CM: So was it the right time to sell the firm? Rogers: We really weren't planning on being a seller of our business in early 2006. We had felt that liquidity in some form or another needed to come, perhaps towards the end of 2006 or early 2007.

So we did this about a year early and it was really a function of reacting to suitors that came directly to us.


CM:
Can you give us some background on how the deal matured?

Rogers :
Our growth had gotten us on the radar of some banks. We were a favorable private company comparison to some of the public companies we had gotten larger than, either due to our growth, or their contraction, or some combination of the two.

And we started getting phone calls from the everyday brands in this space, if you will. The large $15 to $100 billion type of companies that either were directly in our space or on the periphery of our space looking to expand into it.

A couple out of Japan, a couple out of Europe, a couple out of North America. And those inbound calls kind of came in in the first half of 2005. And at the same time we were really clicking on all cylinders.


CM:
: Was Kanbay one of those initial pursuers?

Rogers:
Kanbay was not. I had met Raymond Spencer, the CEO of Kanbay, through a mutual banking contact in the fall of 2005 in sort of a parallel fashion to all of this stuff unfolding. But one of the things that we wanted to do, from the perspective of our liquidity, is we wanted to evaluate what the options would be.


CM:
Other than selling or going public, were there other options to be considered?

Rogers:
The different things that we could have done we viewed as sort of general buckets. One was to be acquired by one of these large global organizations that was primarily looking for a North American growth accelerator or growth platform that we represented. And or go public ourselves. We had really adopted the strategy of being a single source solution provider in the sense that we were one of those few vertical domain-oriented companies back in 2000 that we were founded and one of the tenets of our original charter was vertical IP (Intellectual Property), leading with vertical IP.

We were trying to be a mile deep in the verticals we addressed rather than being, a mile wide and an inch deep, if you will. This is how a number of our competitors were sort of viewed at that time in the marketplace.


CM:
Who was your bank? And how did the offering come to be?

Rogers:
We retained Citigroup. We had a number of the bullish bracket banks pursuing us as they had sort of referred to us as I guess the first premium property to come out of the space since the bubble burst.

But it was really interesting the way the process unfolded because we created an offering memorandum for Adjoined and really didn't widely distribute it. We used it more to put governance in and around the process of the interested parties that we were reacting to.

So we sort of handed them that and kind of got into discussions in the fall. And, at the same time I had already gotten to meet Raymond through another banking contact. They had really built their business and were about three-times as old as us. They were formed in the late eighties. And, they had really built their business out along that same theory of vertical IP domain.
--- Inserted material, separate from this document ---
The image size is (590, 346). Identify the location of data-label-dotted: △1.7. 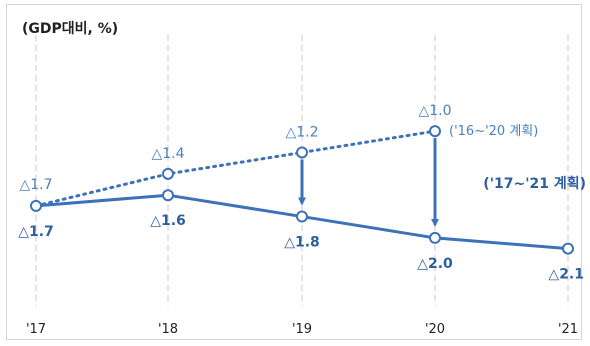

CM: Was there an immediate sense that these two businesses could complements each other?

Rogers:
Well, they were mostly offshore, and we were mostly onshore. … And Raymond and I started to think about, the power of the resulting combined operating model what we felt very good about, they had a high concentration of their vertical expertise in financial services. We had about 20 percent of our business in financial services, which was a nice connection point. About 60 percent of our 2005 business was in the consumer industrial products vertical.
CM:
Did Adjoined see the world somewhat differently from Kanbay?

Rogers:
Both firms separately fundamentally believed in having your consulting company, or your service provider, be able to address a fuller spectrum of services for the client.

We feel that's going to be the next great value creation event in our space. The adoption curve will be a bit more gradual. It's not going to be a spiked curve like what E business was let's say in 1998 or so.

But we fundamentally see it, and quite frankly our clients are asking for it right now. We had escalated into, the trusted advisor role in the C-level suite of a number of these Fortune 500 companies that we were serving. Our client base is very large company-oriented.

CM: What's the shared vision or direction today?

Rogers:
Well, Kanbay was just a little over two-times our size in 2005. And we feel that together we have the right balance between traditional onshore and offshore footprint. And, quite frankly, in three years or so, we believe that the traditional definition of offshore and onshore will somewhat melt into a more transparent operating model where, anyone of significance in this space is going to have to have the ability to call upon the delivery capabilities and blend together a solution for the client that has lowest total cost of ownership.

And so that's the direction, we're pursuing and we feel very confident about it.

CM: When you started up Adjoined back in 2000, the direction for most start-ups wasn't vertical IP. There was a lot of talk of dot-com attackers back then.

Rogers:
Yes, and the same people who somewhat acknowledge us for perhaps being very smart today were accusing us of being a bit boring and staid back then. We didn't have the sizzle. We were going out with substance. We said vertical IP is the only way to really transcend technology cycles.

But we didn't foresee the bubble bursting in such a precipitous manner and the downright violent manner in which it happened. However, the very basic tenets and original orientation of our business basically was geared around what we strongly felt would be a shift. Which did occur. It just shifted. And it shifted a lot more deeply.